Из прихожей доносится осторожный поворот сюжета — ключ в замке.
— Катуар! — Я поскальзываюсь на коричневой плитке в прихожей, и падая, цепляюсь за канделябр. Будь проклят Брюлович со своим дизайном!
— Господи, да что с тобой! — Роза входит и помогает мне подняться. — Подсвечник уронил. Он же антикварный. А я иду мимо, смотрю — свет горит, и решила зайти, проведать. Как дела?
— Хиштербе.
— Что? Опять что-то свое говоришь, непонятное. Адочка тебе привет передает, очень скучает.
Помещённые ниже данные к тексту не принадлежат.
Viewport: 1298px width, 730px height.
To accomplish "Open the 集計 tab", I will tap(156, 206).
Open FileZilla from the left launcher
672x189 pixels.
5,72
— Роза, — я кидаю в угол канделябр с его героическим прошлым. На светлой плитке проступает трещина, сочится кровь. — Что ты пришла? Я не тебя ждал.
— Ой, какой-то ты чумной с годами стал. Злой. Раньше ведь не такой был.
Падаю снова, теперь во времени, возвращаюсь в постылый сюжет — за тринадцать лет до прихожей и канделябра. В профессорский корпус.
Роза, которую сегодня вижу впервые, ставит передо мной тарелку с ярким супом.
— Кушайте, пожалуйста!
Хташа, сидящая напротив, морщит упитанный нос:
— Роза! Я же говорила тебе столько раз — не кушать, а есть.